(ИСХОДНЫЙ ТЕКСТ):
В планы российских буржуазных лидеров накануне 1917 г. входила тихая смена власти путём дворцового переворота. Стихия народного бунта этим планам благоприятствовала лишь постольку, поскольку она помогала буржуазным лидерам встать у власти. Но с первых дней Февральской революции буржуазия должна была направить все силы на обуздание народной стихии и наведение порядка. Вряд ли Милюков сознательно лицемерил, когда в горячие дни Февраля говорил французскому послу: «Мы не хотели этой революции перед лицом неприятеля, я даже не предвидел её: она произошла без нас, по вине, по преступной вине императорского режима»[118]. Действительно, такой революции, как она произошла в феврале 1917 г., российская буржуазия не желала.

Поэтому следовало ограничить влияние Советов и других «внепланово возникших» органов «революционной демократии» (а лучше полностью их ликвидировать), установить вместо революционного двоевластия правительственное единовластие. Между тем реальная обстановка после Февраля этим замыслам не отвечала. Более того, массы становились всё радикальнее. Складывалась ситуация, чреватая для буржуазии потерей не только политической власти, но и имущественных привилегий.

(ФРАГМЕНТ НАБОРА ДАННЫХ):
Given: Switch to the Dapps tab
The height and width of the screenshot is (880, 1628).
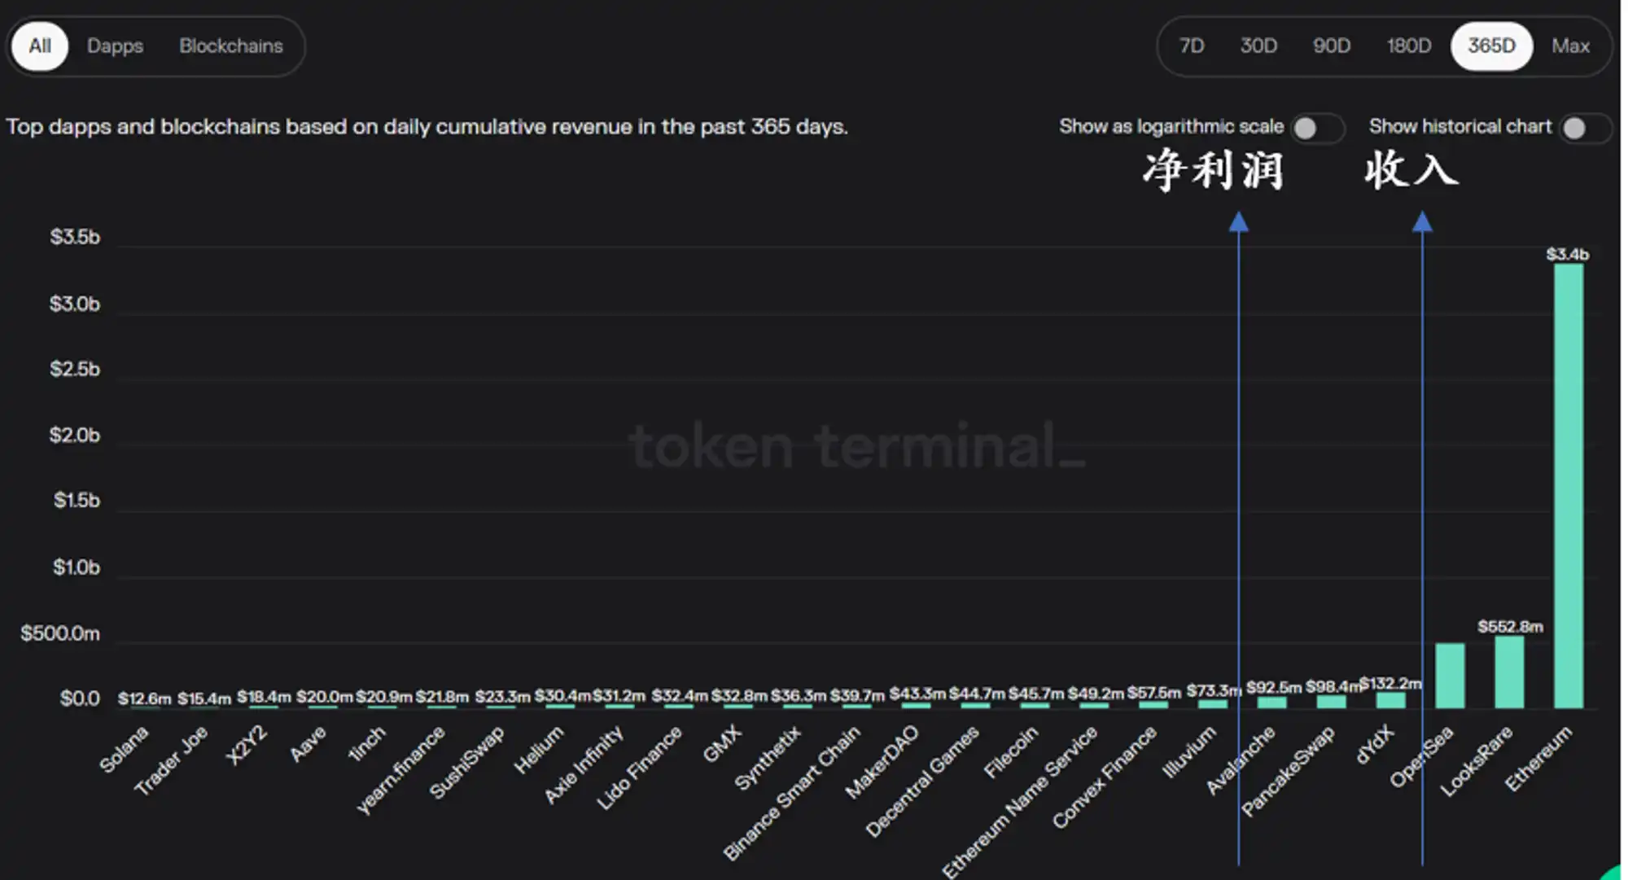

(ЗАДАНИЕ 1): Выпишите все фрагменты исходного текста о буржуазии и Февральской революции, которые заключены в кавычки-ёлочки.
(ЗАДАНИЕ 2): Какой способ смены власти, согласно исходному тексту, входил в планы российских буржуазных лидеров накануне 1917 г.?
(ЗАДАНИЕ 3): Продолжите текст о позиции российской буржуазии после Февральской революции, начав сразу после его последнего предложения.

(ОТВЕТ 1):
1. «Мы не хотели этой революции перед лицом неприятеля, я даже не предвидел её: она произошла без нас, по вине, по преступной вине императорского режима»
2. «внепланово возникших»
3. «революционной демократии»

(ОТВЕТ 2): Тихая смена власти путём дворцового переворота.

(ОТВЕТ 3):
Официальная политическая программа Временного правительства была нацелена на достижение общенационального консенсуса на платформе созыва Учредительного собрания. Если бы российская буржуазия на самом деле разделяла эту программу, то образ действий самого Временного правительства должен был быть совершенно иным, чем мы это видим в 1917 г. Ему следовало как можно раньше созвать Учредительное собрание, чтобы выбить почву из-под ног леворадикальных требований о передаче власти Советам. Очевидно, что свергнуть полновластное Учредительное собрание большевикам было бы значительно труднее, чем свергнуть Временное правительство. И вряд ли буржуазные лидеры недооценивали шансы большевиков на захват власти. Наоборот, многие из них считали выступление большевиков весьма желательным, так как оно дало бы законный повод раздавить леворадикальный авангард без юридических церемоний. Дело, очевидно, не только в недооценке угрозы большевизма, а ещё и в том, что переход власти к Учредительному собранию в 1917 г. не представлял собой приемлемого для российской буржуазии исхода революции.

Простой расчёт народных симпатий в 1917 г. показывал, что большинство в Учредительном собрании обеспечено за партией эсеров. Для российской буржуазии и эта партия была слишком леворадикальной, особенно если речь шла не об отдельных её вождях, а о рядовой партийной массе. Эсеры в Учредительном собрании вполне были в состоянии поставить вопрос о социализации земли. В этом они были бы всецело поддержаны большевиками, будь те к моменту созыва Учредительного собрания не партией власти, а оппозицией. Буржуазия в лице партии кадетов могла рассчитывать лишь на слабое меньшинство в Учредительном собрании.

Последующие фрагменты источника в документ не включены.